Performed by Andrew Smith on saxophone and Luke Spicer on viola, the music is independently engaging but complements the dance. The moments where dancer and musicians lock into synergy are magical. As the woman's journey draws to a close, the music returns to the fore and then icily recedes.
This provides an apt segue to the next work, an electronic set by Daniel Blinkhorn based on field recordings of ice made in the Arctic near Norway. Blinkhorn introduces us to the sounds of glaciers cracking and water undergoing transformation. In one piece he borrows sounds of ice chirping and whispering to itself and “frictionalises” these sounds in order to portray types of sea and air vessels that usually travel the region. CreEpEr is inspired by the wild flailing gestures of the composer trying to balance while walking on ice holding a microphone.

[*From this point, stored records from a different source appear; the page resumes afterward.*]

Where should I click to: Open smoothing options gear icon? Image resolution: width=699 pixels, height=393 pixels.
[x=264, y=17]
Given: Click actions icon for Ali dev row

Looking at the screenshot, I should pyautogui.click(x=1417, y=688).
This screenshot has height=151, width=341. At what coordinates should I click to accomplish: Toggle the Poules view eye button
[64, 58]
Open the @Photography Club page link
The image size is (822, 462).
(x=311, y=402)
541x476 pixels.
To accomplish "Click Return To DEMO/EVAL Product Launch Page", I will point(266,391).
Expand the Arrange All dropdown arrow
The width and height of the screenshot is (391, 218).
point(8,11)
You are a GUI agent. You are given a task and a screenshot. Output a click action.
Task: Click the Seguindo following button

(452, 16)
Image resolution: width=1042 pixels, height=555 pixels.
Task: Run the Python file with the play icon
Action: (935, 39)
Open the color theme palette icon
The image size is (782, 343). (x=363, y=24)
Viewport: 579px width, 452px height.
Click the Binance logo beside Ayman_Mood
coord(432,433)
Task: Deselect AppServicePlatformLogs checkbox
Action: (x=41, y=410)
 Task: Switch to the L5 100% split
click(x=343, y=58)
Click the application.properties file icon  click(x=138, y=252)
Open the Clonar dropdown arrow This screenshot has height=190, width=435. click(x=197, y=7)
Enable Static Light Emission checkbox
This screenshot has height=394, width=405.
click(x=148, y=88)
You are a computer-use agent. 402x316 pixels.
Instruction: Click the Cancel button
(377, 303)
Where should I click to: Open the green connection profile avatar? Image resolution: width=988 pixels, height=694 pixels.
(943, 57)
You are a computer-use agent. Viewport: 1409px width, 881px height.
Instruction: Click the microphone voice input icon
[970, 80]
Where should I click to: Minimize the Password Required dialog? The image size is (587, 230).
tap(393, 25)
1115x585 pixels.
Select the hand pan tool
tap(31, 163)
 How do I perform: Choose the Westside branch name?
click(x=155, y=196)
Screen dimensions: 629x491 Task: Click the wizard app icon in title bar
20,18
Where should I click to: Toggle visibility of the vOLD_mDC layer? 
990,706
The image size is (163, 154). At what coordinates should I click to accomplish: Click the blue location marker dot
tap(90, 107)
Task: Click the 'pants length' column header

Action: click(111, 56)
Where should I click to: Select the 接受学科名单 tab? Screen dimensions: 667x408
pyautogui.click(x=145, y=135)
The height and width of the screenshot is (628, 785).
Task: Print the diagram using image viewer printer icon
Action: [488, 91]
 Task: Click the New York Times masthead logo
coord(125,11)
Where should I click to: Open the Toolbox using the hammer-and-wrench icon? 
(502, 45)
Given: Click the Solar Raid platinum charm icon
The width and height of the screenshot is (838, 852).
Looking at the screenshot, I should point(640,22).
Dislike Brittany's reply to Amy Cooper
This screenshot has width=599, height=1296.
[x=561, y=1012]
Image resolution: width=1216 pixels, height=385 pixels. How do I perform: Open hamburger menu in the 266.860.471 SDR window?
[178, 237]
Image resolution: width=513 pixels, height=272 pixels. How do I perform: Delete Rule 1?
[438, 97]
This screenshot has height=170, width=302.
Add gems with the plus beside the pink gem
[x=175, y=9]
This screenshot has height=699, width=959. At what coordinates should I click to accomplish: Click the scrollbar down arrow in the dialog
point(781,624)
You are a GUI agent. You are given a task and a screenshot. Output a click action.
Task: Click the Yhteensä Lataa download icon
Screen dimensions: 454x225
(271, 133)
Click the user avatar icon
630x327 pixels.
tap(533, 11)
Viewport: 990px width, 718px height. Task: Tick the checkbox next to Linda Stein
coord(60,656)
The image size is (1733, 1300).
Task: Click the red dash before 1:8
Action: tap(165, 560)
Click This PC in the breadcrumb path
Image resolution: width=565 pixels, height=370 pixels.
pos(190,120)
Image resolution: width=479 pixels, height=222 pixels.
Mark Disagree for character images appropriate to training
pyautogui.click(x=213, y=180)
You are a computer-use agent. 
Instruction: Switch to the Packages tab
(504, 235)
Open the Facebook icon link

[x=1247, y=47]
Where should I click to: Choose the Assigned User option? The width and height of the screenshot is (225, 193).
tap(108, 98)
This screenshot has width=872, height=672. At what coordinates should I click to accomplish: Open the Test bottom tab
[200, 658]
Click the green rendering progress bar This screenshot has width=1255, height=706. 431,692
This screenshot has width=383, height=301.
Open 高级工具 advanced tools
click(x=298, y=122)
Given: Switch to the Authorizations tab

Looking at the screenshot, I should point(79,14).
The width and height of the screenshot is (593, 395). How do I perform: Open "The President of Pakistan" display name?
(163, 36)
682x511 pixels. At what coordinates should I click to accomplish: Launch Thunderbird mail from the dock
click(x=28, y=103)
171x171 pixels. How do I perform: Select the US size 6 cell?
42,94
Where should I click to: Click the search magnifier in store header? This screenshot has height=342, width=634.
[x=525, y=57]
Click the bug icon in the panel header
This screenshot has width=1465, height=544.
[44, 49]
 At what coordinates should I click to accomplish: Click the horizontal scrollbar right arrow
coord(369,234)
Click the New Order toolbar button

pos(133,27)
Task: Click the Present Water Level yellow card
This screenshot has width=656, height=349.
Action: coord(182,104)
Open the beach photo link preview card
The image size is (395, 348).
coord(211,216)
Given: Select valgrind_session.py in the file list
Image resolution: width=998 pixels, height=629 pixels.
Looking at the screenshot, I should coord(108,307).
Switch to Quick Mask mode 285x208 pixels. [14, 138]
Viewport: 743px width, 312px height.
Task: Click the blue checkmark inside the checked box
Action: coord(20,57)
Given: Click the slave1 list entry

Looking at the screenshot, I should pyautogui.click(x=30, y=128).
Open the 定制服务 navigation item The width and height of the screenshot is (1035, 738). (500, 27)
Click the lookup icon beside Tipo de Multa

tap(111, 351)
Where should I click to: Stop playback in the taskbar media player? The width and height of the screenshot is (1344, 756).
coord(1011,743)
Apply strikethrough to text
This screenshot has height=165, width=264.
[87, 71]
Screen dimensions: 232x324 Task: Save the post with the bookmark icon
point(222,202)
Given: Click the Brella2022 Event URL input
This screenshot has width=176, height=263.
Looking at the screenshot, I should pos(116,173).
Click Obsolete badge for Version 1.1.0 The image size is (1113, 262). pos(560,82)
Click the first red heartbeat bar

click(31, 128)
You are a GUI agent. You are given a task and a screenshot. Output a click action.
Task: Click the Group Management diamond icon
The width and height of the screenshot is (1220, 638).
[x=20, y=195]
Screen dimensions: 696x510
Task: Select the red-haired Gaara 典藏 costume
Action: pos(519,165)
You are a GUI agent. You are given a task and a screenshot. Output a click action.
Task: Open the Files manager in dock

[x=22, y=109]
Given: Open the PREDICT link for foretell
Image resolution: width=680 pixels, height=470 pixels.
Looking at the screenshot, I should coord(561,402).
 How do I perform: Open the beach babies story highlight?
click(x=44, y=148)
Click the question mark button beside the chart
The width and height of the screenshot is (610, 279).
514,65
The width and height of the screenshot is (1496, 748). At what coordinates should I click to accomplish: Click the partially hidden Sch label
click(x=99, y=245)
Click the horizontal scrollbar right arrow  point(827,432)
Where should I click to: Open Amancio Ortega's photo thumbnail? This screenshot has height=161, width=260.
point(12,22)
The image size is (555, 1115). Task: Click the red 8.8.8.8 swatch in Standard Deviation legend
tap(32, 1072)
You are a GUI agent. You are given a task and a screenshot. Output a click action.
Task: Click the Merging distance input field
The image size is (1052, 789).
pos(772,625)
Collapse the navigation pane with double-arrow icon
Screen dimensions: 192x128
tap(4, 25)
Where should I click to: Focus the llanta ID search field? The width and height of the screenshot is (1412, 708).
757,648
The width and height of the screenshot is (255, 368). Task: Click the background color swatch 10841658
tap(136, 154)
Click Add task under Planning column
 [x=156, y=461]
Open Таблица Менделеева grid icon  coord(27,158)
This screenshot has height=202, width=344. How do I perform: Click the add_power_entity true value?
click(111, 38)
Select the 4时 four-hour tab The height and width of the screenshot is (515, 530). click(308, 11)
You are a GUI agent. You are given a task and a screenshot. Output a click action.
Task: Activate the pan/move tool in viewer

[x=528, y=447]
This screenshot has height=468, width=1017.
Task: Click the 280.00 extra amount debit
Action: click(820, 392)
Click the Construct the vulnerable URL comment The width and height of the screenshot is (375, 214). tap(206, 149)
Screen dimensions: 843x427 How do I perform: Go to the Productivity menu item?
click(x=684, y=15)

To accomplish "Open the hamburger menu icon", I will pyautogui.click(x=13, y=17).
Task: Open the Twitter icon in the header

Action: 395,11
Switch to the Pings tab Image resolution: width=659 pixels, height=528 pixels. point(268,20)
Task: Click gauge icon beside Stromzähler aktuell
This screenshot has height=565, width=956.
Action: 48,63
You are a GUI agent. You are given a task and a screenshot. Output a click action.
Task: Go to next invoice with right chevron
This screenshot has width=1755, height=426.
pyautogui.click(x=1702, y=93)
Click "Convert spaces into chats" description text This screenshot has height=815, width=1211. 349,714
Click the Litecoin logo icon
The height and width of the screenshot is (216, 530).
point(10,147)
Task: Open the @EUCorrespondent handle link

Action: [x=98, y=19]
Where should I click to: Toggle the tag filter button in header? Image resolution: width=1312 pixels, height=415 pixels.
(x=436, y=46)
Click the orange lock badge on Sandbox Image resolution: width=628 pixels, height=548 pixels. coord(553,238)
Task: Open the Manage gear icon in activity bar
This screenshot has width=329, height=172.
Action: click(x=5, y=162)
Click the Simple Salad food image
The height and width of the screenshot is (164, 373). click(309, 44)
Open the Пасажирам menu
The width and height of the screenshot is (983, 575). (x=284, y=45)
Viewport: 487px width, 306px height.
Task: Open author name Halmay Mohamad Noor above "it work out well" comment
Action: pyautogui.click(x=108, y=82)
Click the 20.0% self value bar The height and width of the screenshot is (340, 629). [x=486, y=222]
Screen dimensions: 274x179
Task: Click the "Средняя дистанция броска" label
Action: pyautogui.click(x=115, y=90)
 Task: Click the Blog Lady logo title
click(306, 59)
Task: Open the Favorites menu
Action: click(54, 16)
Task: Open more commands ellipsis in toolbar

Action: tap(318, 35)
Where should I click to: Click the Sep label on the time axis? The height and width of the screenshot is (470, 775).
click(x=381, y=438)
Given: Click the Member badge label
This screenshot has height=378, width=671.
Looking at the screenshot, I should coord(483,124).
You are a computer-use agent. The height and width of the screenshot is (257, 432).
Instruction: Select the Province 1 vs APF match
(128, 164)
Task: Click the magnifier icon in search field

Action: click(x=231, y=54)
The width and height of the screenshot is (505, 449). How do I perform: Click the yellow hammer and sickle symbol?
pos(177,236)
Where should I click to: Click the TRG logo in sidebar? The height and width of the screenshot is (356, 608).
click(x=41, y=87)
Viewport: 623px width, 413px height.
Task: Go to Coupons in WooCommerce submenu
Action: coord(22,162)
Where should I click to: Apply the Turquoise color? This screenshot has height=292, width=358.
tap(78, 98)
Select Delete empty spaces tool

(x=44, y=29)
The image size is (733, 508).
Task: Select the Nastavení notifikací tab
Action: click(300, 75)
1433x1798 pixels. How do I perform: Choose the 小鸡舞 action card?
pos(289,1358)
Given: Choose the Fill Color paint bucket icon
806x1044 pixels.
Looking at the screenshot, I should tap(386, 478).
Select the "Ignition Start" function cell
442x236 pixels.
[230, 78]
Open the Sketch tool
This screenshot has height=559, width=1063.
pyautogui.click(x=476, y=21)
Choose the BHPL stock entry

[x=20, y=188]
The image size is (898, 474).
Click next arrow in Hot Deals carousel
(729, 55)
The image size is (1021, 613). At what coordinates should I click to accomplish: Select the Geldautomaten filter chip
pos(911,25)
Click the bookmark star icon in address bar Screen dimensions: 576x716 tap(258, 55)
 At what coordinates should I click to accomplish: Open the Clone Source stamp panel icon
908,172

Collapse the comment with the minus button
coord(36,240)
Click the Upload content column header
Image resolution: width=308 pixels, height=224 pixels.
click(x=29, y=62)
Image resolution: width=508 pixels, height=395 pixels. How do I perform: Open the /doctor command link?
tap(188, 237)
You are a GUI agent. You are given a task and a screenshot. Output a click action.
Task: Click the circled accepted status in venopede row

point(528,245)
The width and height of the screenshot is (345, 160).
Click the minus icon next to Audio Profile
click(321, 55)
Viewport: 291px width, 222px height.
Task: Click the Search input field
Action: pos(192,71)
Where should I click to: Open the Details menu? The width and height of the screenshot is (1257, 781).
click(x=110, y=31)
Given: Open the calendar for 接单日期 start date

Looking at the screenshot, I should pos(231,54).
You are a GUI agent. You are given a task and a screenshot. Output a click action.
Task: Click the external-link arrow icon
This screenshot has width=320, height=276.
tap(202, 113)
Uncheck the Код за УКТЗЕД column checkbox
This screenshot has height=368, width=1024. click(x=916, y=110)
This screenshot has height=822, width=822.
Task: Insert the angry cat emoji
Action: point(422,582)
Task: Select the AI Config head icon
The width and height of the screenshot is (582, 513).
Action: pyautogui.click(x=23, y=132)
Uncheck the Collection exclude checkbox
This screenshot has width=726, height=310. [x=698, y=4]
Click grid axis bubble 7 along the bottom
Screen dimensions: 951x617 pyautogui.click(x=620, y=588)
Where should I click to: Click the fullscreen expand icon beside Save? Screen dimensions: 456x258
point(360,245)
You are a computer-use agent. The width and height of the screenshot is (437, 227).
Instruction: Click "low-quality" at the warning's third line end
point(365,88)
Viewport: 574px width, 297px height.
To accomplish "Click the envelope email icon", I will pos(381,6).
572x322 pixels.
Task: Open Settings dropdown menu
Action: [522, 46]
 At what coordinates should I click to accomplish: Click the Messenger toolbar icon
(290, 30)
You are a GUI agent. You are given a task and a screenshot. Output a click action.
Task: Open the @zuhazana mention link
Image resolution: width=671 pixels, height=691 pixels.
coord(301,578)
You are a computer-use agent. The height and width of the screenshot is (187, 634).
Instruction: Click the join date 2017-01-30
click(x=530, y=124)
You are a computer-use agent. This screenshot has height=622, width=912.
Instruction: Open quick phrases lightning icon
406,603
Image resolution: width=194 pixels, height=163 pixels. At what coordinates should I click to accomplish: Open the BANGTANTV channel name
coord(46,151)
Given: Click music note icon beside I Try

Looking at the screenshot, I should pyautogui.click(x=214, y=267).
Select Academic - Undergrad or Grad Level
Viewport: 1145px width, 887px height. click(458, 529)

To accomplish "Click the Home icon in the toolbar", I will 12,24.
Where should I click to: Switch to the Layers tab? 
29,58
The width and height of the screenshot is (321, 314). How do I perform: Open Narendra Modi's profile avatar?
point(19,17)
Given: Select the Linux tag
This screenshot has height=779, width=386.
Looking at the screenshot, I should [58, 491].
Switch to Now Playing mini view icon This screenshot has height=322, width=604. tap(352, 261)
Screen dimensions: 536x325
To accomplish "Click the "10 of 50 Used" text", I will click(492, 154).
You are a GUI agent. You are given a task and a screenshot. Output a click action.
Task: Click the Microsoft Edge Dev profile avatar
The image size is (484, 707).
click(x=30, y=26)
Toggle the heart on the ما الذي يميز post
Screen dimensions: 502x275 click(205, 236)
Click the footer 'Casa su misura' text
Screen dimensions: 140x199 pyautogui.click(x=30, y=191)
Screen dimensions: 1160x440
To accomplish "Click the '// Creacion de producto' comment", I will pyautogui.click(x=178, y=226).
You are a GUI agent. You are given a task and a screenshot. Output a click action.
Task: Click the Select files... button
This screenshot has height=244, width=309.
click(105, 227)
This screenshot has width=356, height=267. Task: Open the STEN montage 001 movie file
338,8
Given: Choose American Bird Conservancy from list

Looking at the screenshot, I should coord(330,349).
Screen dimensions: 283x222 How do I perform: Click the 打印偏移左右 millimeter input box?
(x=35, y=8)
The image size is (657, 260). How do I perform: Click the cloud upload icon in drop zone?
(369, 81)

It's loosely informed by dubstep and other current electronica and finishes the night's entertainment on a very different note.
Blinkhorn's music is immersive and transporting and the messages from his icy, inanimate companions transcend language. When a child in the audience started to cry, it took a long time for me to discern that this sound was human and not another aspect of living water from Blinkhorn's frosted scape. This project reminds us of our fragility, our dependence on the Earth. Or maybe it's just that we personify nature and hear our own condition reflected within: it was not at all baffling that those dwindling icebergs might have been crying. We're all sacks of walking warm water. We search the most formidable landscapes on the other side of the world to hear familiar sounds.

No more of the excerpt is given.